> _WHAT YOU WILL DO_
Of the lines below, write out exactly those from the line with "Informazioni azienda (348, 2534)" through the line with "Vegan Magro del Tigullio (299, 1743)", both included, and skip the rest.

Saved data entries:
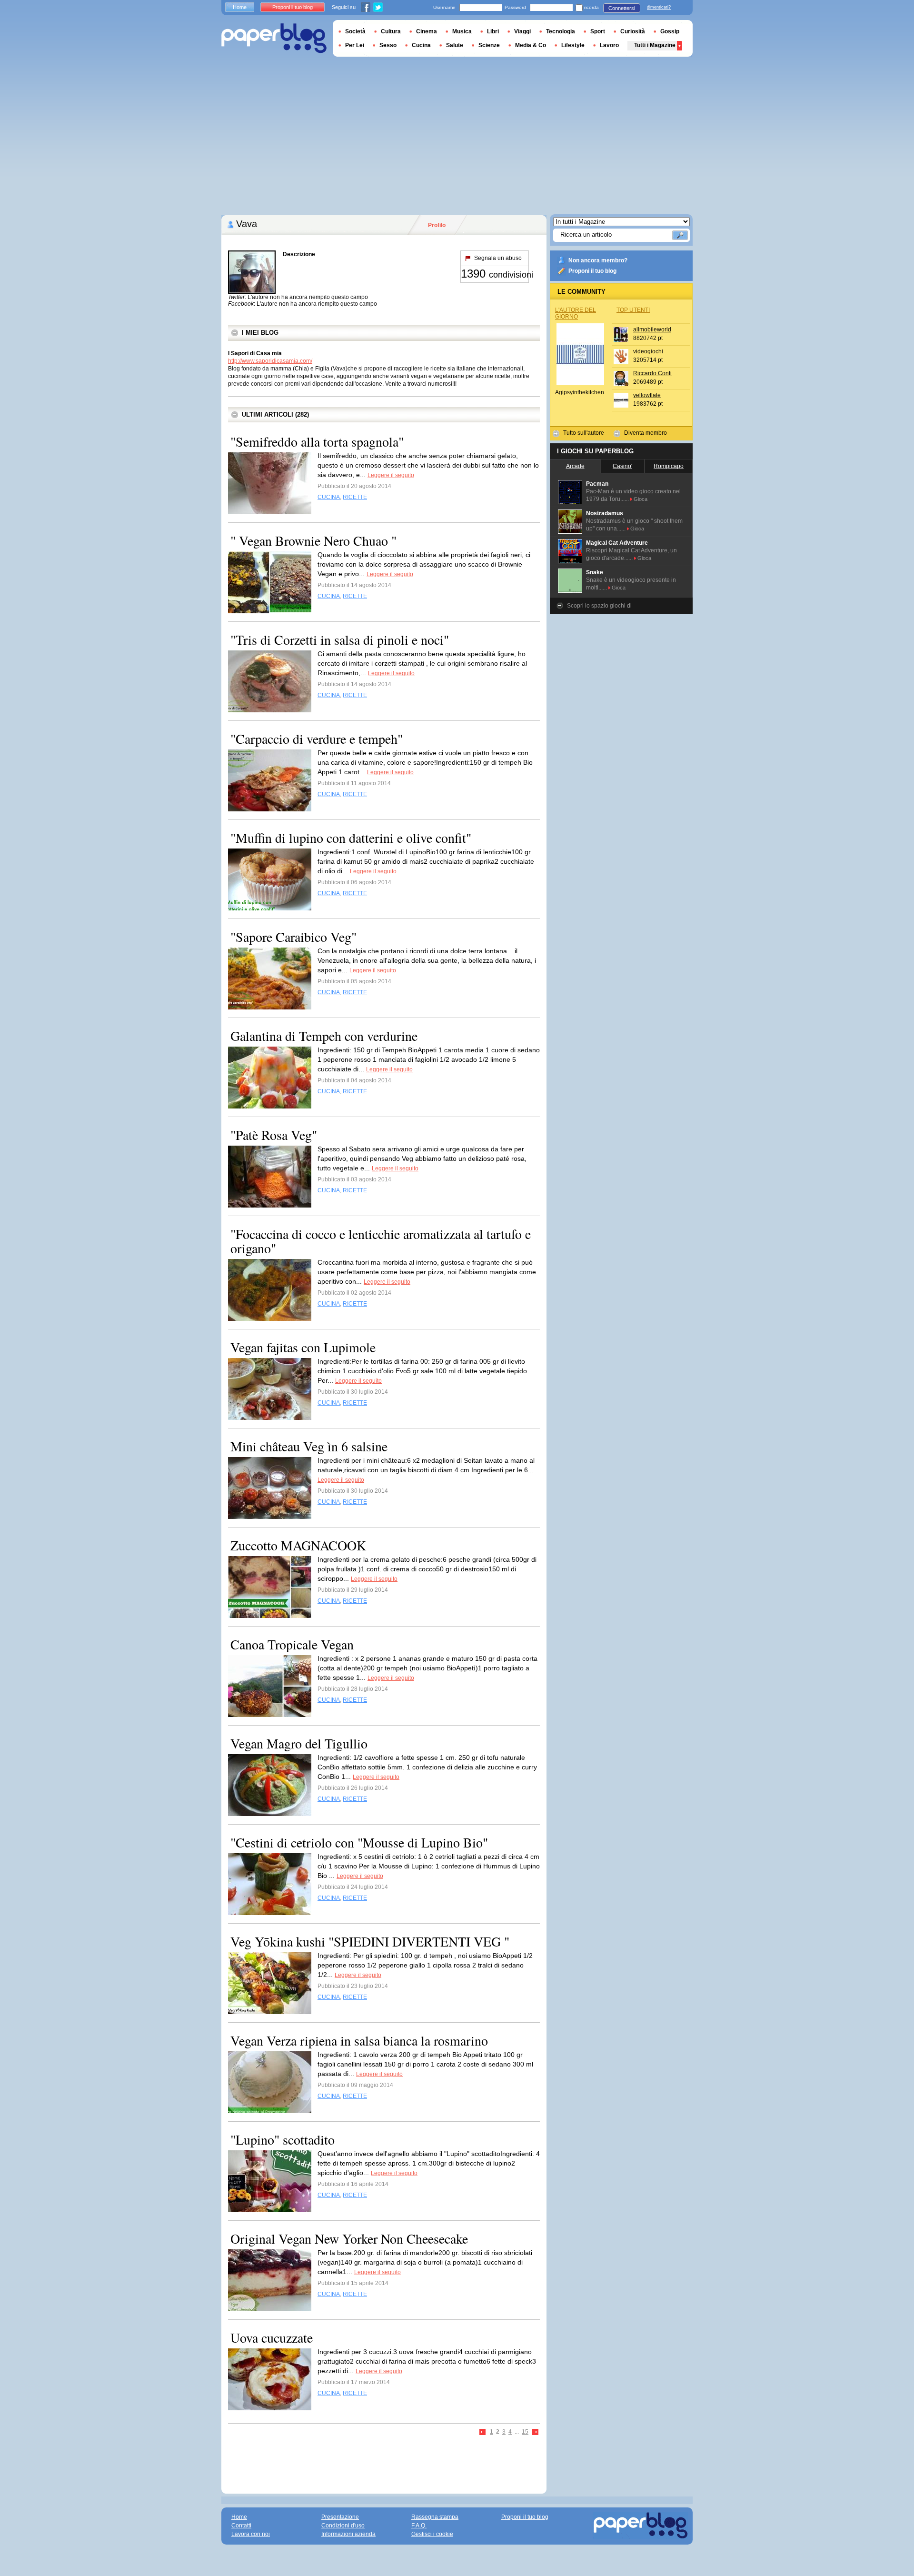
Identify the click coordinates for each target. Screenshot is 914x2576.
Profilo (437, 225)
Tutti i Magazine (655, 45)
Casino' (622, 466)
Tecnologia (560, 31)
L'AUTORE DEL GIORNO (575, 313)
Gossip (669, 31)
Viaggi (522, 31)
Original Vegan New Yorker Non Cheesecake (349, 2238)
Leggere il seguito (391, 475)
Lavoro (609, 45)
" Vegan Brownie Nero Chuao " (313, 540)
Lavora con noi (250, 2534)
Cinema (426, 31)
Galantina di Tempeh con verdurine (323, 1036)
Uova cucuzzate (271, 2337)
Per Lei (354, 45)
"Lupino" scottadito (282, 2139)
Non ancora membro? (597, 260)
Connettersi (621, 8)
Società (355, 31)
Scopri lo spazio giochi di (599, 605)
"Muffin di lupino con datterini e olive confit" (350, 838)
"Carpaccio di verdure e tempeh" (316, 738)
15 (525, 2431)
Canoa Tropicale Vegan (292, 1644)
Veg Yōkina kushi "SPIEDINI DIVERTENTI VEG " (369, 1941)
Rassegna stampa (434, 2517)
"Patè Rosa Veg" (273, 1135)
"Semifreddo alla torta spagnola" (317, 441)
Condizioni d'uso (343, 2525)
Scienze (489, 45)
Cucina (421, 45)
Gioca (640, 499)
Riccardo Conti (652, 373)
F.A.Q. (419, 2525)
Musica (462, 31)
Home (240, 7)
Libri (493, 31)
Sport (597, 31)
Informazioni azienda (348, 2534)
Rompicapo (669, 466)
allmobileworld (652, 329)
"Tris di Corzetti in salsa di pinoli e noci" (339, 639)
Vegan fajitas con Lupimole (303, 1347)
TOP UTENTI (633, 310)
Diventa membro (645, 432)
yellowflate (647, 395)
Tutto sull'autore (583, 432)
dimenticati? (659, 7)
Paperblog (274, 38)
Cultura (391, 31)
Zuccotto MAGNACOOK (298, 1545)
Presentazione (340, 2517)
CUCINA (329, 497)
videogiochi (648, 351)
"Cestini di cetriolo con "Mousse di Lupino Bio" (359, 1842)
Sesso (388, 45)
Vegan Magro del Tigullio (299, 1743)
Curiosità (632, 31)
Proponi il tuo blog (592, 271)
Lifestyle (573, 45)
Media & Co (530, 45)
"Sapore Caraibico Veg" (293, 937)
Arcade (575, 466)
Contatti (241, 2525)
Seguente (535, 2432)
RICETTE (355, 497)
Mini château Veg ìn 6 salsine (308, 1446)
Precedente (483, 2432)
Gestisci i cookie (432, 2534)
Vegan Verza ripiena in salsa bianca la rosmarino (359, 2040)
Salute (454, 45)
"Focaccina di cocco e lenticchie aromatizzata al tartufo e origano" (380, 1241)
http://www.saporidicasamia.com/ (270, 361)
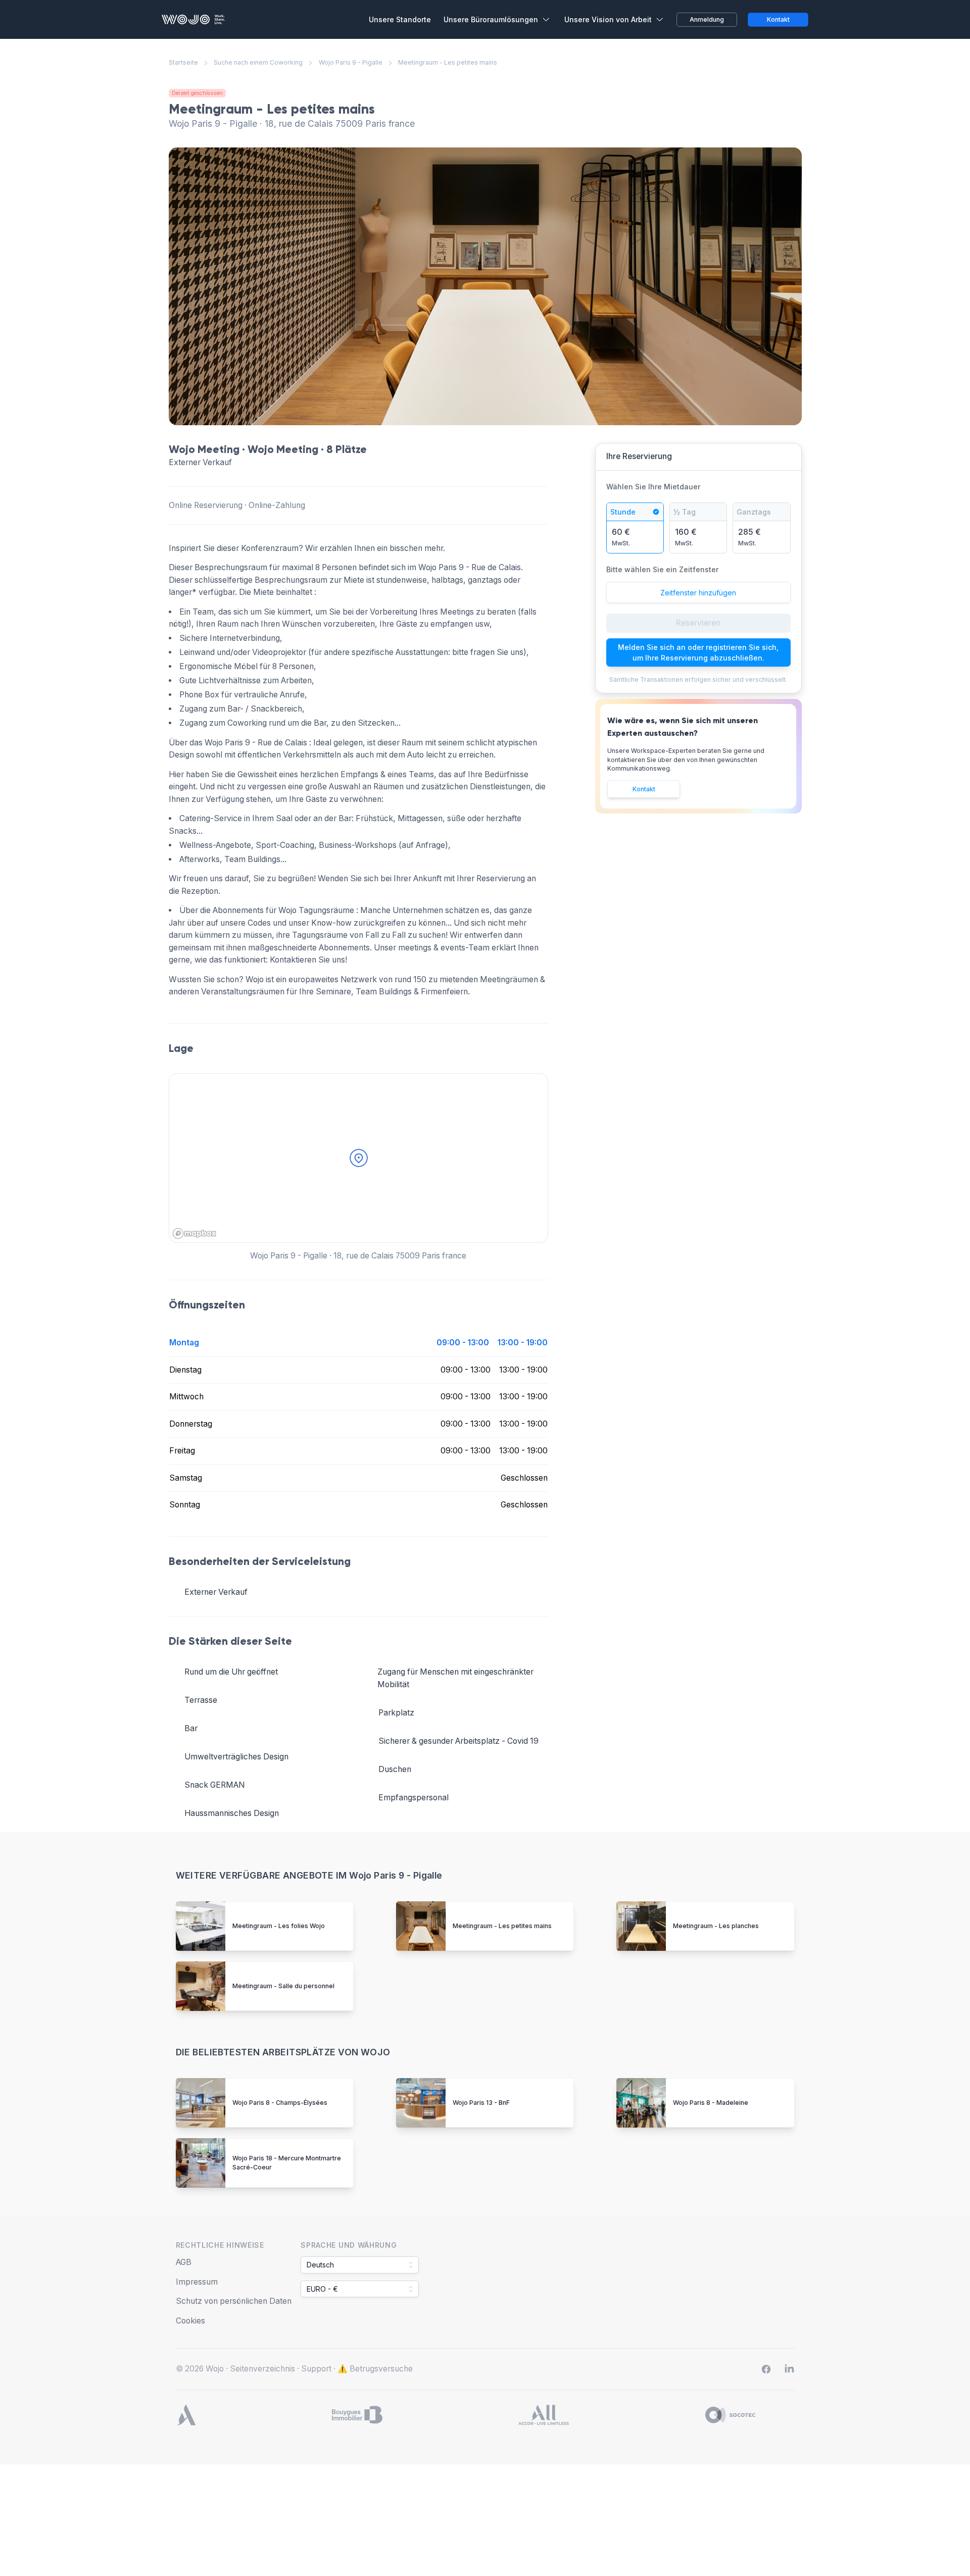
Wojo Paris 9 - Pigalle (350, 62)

> _SOLUTION TO THIS EXERCISE_
Informazioni azienda (348, 2534)
Rompicapo (669, 466)
allmobileworld (652, 329)
"Tris di Corzetti in salsa di pinoli e noci" (339, 639)
Vegan fajitas con Lupimole (303, 1347)
TOP UTENTI (633, 310)
Diventa membro (645, 432)
yellowflate (647, 395)
Tutto sull'autore (583, 432)
dimenticati? (659, 7)
Paperblog (274, 38)
Cultura (391, 31)
Zuccotto MAGNACOOK (298, 1545)
Presentazione (340, 2517)
CUCINA (329, 497)
videogiochi (648, 351)
"Cestini di cetriolo con "Mousse di Lupino Bio" (359, 1842)
Sesso (388, 45)
Vegan Magro del Tigullio (299, 1743)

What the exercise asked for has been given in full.